ACTION ITEM >> Check every line of the data and copy the ones where "cell" appears.
········
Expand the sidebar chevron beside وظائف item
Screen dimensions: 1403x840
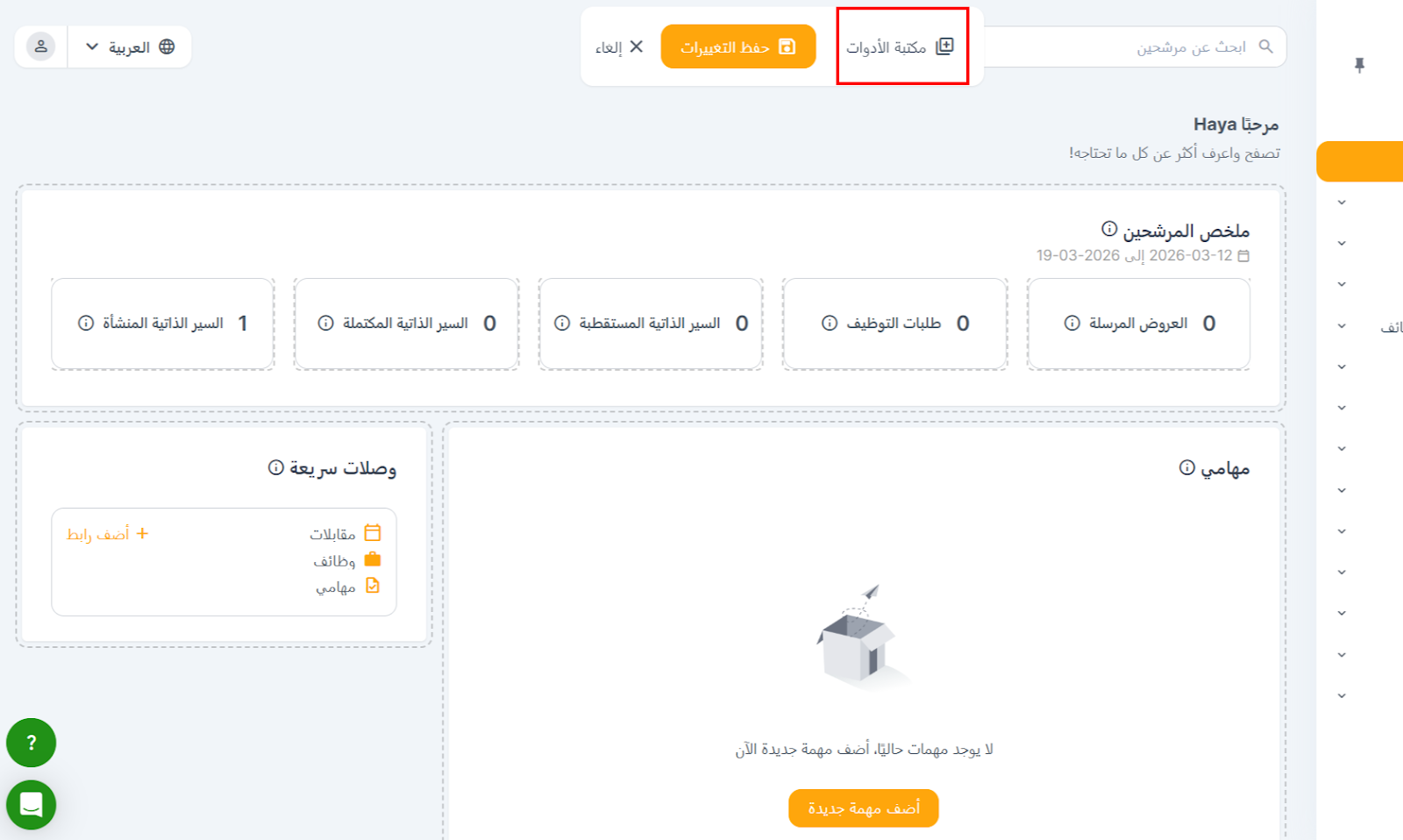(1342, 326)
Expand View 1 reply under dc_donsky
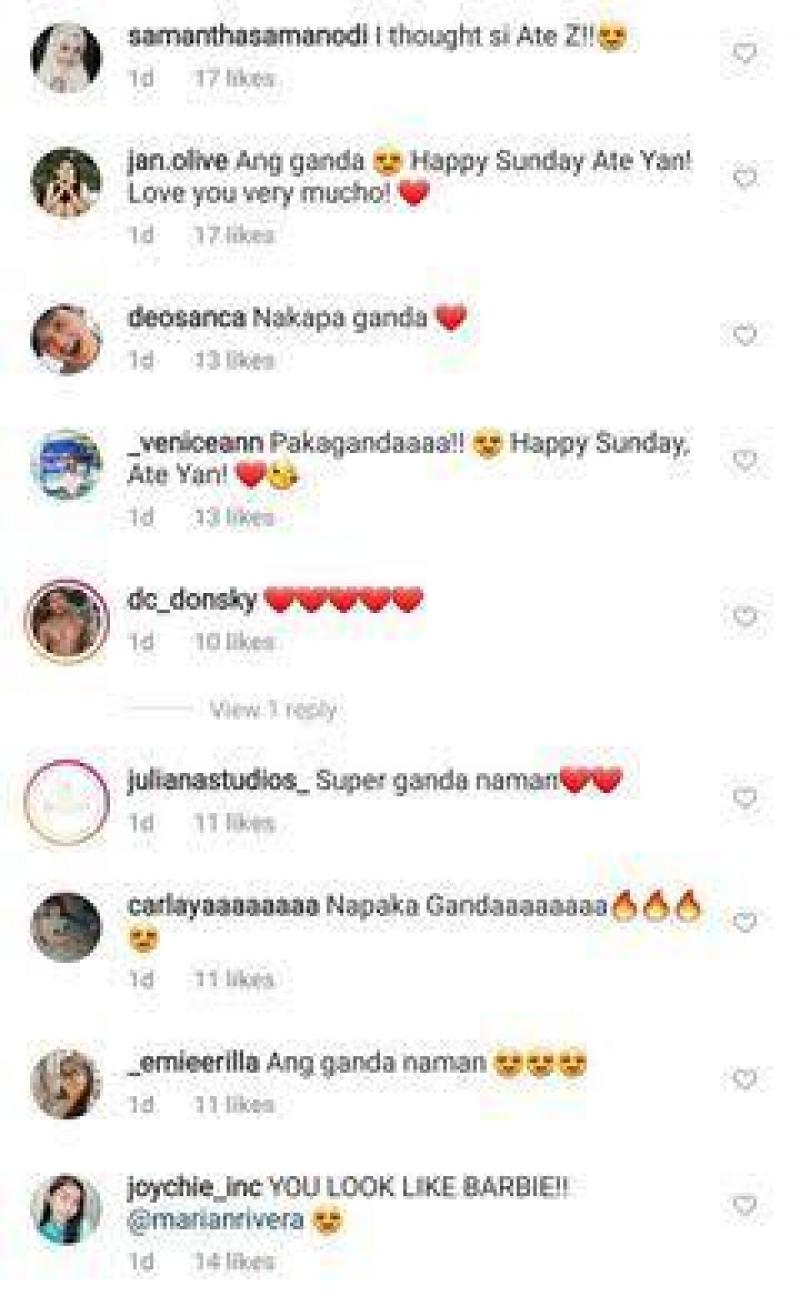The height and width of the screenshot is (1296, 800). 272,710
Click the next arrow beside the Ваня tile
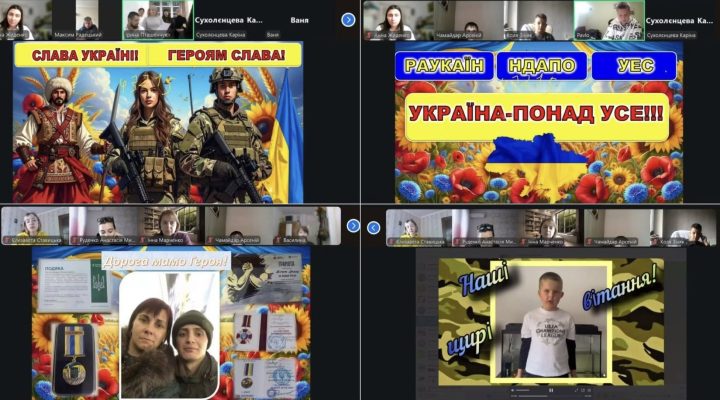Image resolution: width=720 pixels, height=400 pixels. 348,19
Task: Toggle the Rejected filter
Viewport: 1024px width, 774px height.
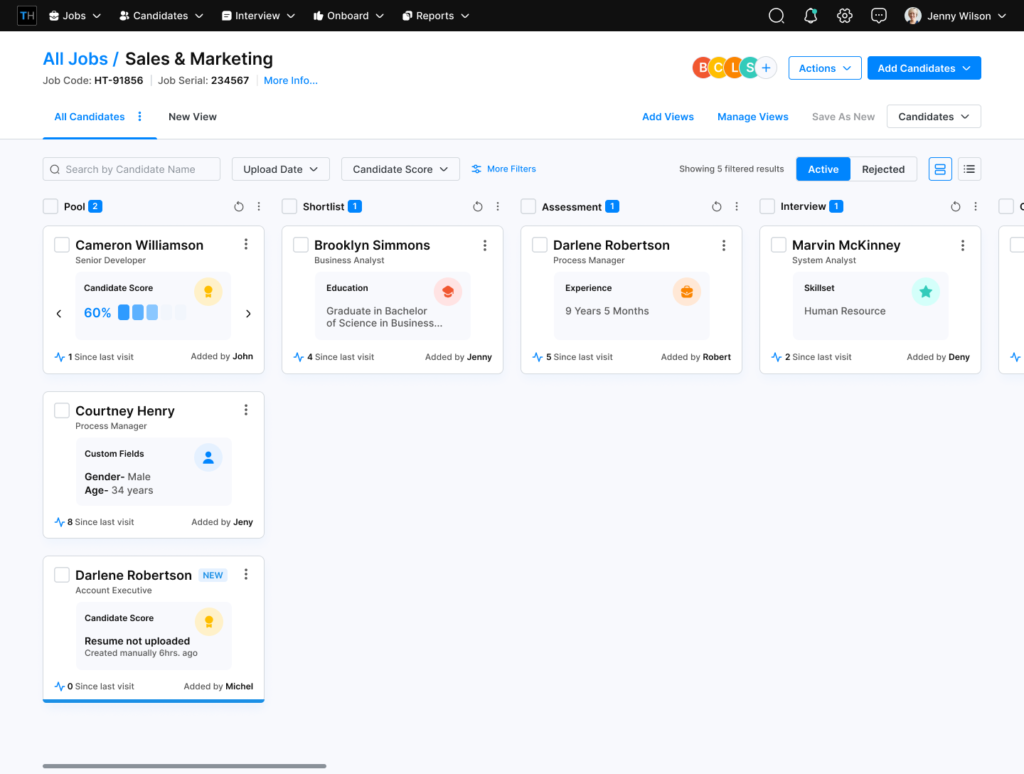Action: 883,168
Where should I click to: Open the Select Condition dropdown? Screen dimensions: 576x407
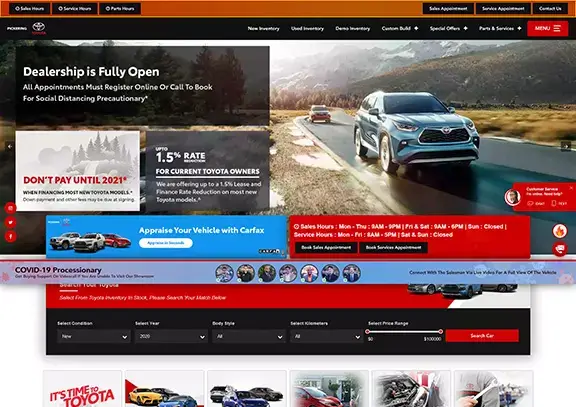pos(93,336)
········
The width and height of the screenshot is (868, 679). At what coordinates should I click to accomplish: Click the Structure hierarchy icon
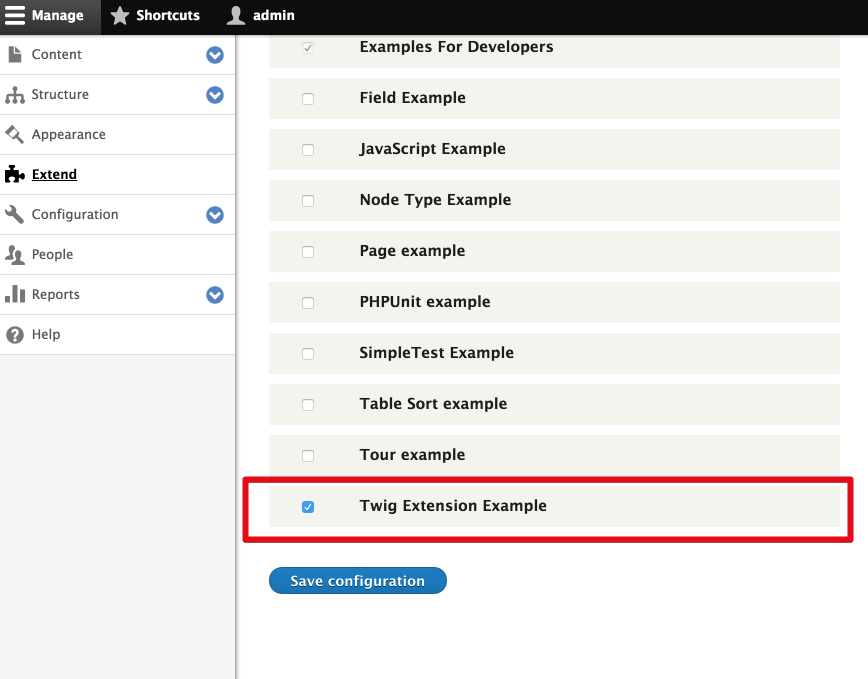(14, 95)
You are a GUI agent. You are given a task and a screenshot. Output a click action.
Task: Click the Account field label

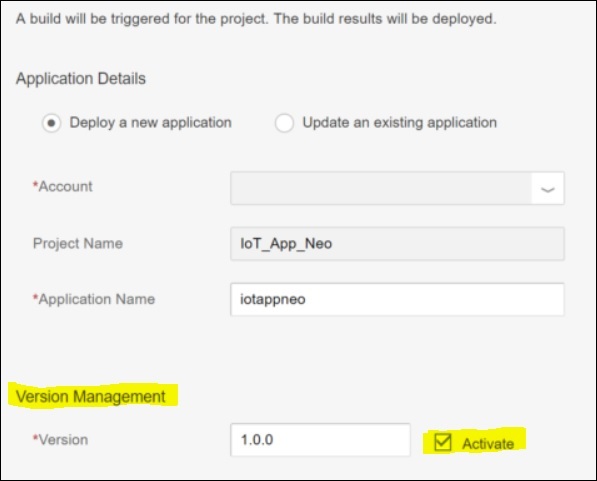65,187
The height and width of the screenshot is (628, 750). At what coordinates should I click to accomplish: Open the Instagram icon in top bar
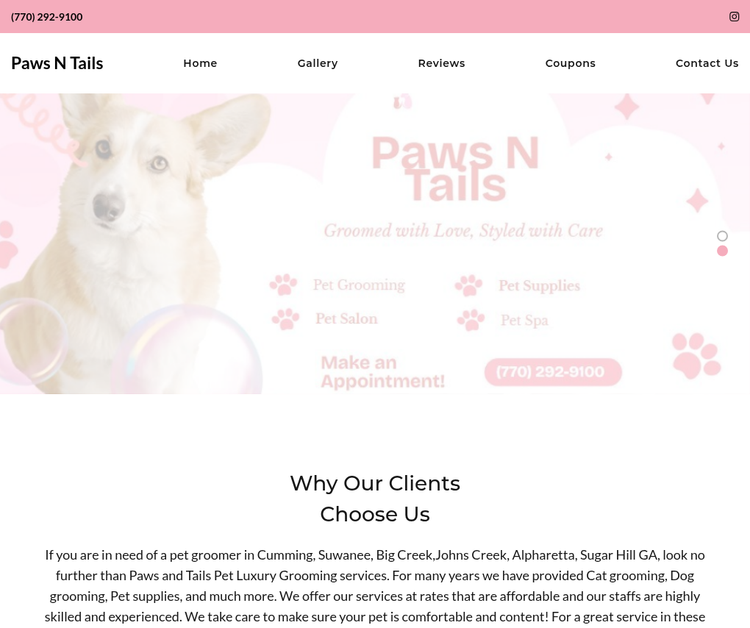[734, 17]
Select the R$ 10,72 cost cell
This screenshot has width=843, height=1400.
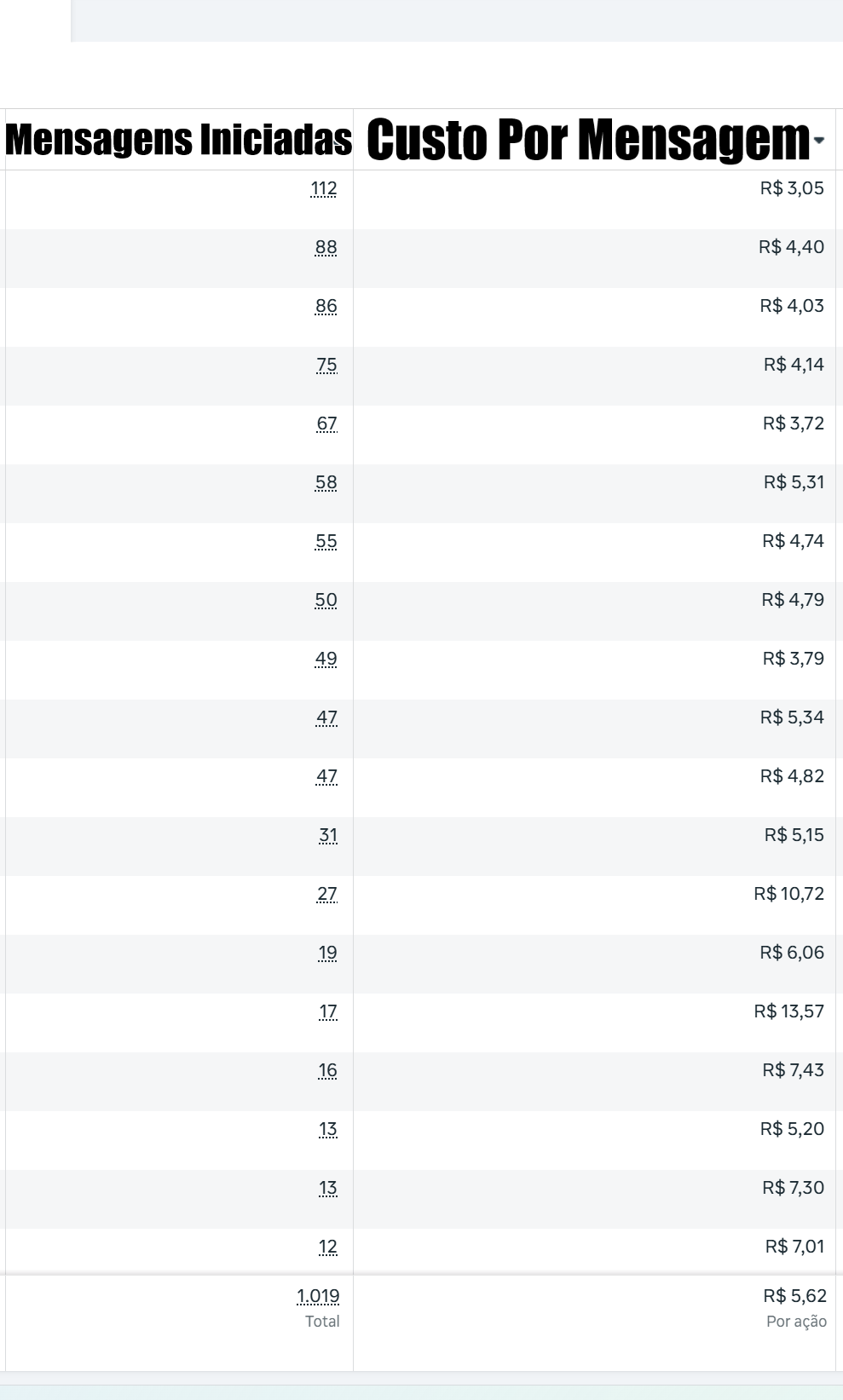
········
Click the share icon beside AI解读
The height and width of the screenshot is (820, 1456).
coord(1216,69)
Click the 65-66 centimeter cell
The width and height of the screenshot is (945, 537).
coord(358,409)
········
EXERCISE ANSWER >>
Select the R$ 10,72 cost cell
Click the 65-66 centimeter cell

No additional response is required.